[Entries for locating words and on-screen elements]

※

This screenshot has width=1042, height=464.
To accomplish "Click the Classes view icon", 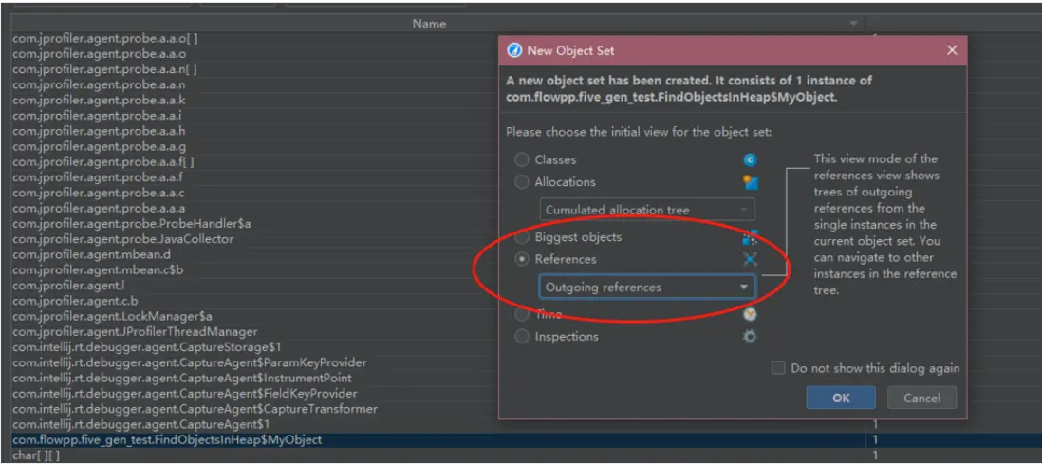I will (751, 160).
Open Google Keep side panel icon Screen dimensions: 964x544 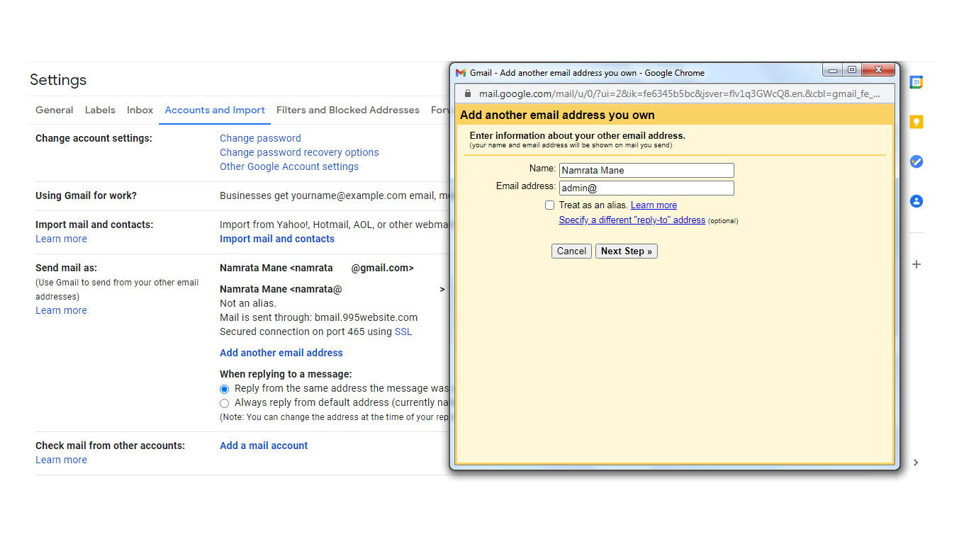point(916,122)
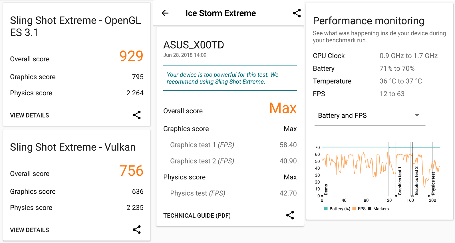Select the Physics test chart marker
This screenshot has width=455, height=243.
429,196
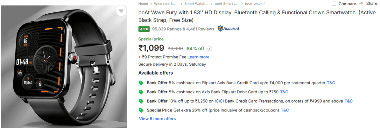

※

REQUIRED WORK: Which lines in the data contain the string "height"? Extract each of them.

RESULT FOR THIS TASK:
This screenshot has width=1042, height=464.
This screenshot has width=455, height=243.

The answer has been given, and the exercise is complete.